- Born: April 17, 2003 (age 23) Uiseong County, South Korea

Team
- Curling club: Uiseong CC, Uiseong
- Skip: Jeong Byeong-jin
- Third: Kim Hyo-jun
- Second: Pyo Jeong-min
- Lead: Kim Jin-hun
- Alternate: Kim Dae-hyun
- Mixed doubles partner: Kim Su-hyeon

Curling career
- Member Association: South Korea
- World Championship appearances: 1 (2025)
- Pan Continental Championship appearances: 1 (2024)
- World Junior Curling Championship appearances: 2 (2022, 2023)
- Other appearances: Asian Winter Games: 1 (2025) Winter World University Games: 2 (2023, 2025)

Medal record
Men's curling
Representing South Korea
Asian Winter Games
| Silver medal – second place | 2025 Harbin | Men's |
Representing Uiseong
Korean Men's Championship
| Gold medal – first place | 2024 Uijeongbu |  |
| Gold medal – first place | 2026 Uiseong |  |
| Bronze medal – third place | 2025 Uijeongbu |  |

= Kim Hyo-jun (curler) =

South Korean curler (born 2003)

Kim Hyo-jun (born April 17, 2003 in Uiseong County) is a South Korean curler.
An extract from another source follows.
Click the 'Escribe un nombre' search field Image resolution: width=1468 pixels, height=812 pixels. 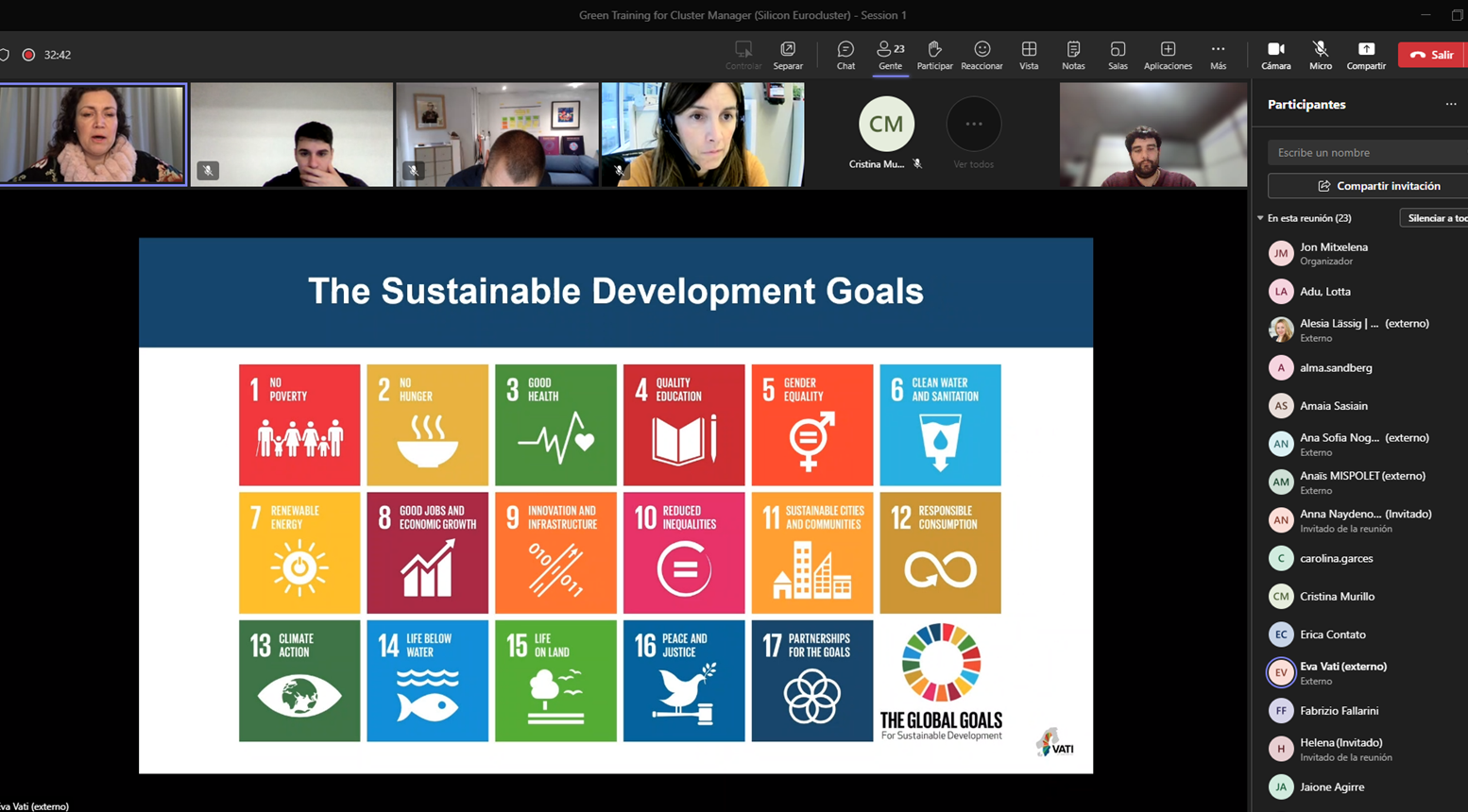tap(1366, 152)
He is currently the third of the Uiseong-gun Office team that won the national championship in 2024.

==Teams and events==

===Men's===

| Season | Skip | Third | Second | Lead | Alternate | Coach | Events |
| 2020–21 | Kim Eun-bin | Pyo Jeong-min | Kim Hyo-jun | Kim Jin-hun | Choi Won-yeong |  | KMCC 2020 (4th) |
| 2021–22 | Choi Won-yeong | Kim Hyo-jun | Kim Jin-hun | Lee Jun-hwa | Kim Min-je |  | KMCC 2021 (5th) |
| Lee Jae-beom | Kim Eun-bin | Kim Hyo-jun | Pyo Jeong-min | Kim Jin-hun | Kim Chi Gu | WJCC 2022 (7th) |
| 2022–23 | Lee Jae-beom | Kim Eun-bin | Kim Hyo-jun | Pyo Jeong-min | Kim Jin-hun |  | KMCC 2022 (5th) |
| Kim Hyo-jun (fourth) | Lee Jae-beom (skip) | Pyo Jeong-min | Kim Jin-hun | Kim Eun-bin | Kim Chi Gu | WUG 2023 (6th) |
| Kim Eun-bin | Kim Hyo-jun | Pyo Jeong-min | Kim Jin-hun |  | Kim Chi Gu | WJCC 2023 (9th) |
| 2023–24 | Lee Jae-beom | Kim Eun-bin | Pyo Jeong-min | Kim Jin-hun | Kim Hyo-jun |  | KMCC 2023 (5th) |
| 2024–25 | Lee Jae-beom | Kim Hyo-jun | Pyo Jeong-min | Kim Eun-bin | Kim Jin-hun | Lee Dong-keun (PCC) | KMCC 2024 PCC 2024 (5th) |
| Lee Jae-beom | Kim Hyo-jun | Kim Eun-bin | Pyo Jeong-min | Kim Jin-hun | Lee Dong-keun | WUG 2025 (5th) AWG 2025 |
| Kim Hyo-jun | Kim Eun-bin | Pyo Jeong-min | Kim Jin-hun | Kim Chang-min | Lee Dong-keun | WCC 2025 (13th) |
| 2025–26 | Kim Hyo-jun | Kim Eun-bin | Pyo Jeong-min | Kim Jin-hun |  | Lee Dong-keun | KMCC 2025 |

===Mixed doubles===

| Season | Female | Male | Events |
|---|---|---|---|
| 2021–22 | Jeong Min-jae | Kim Hyo-jun | KMDCC 2021 (13th) |
| 2023–24 | Jeong Min-jae | Kim Hyo-jun | KMDCC 2023 (8th) |

== Personal life ==
As of 2025, he is a full-time curler. He started curling in 2015 at the age of 12.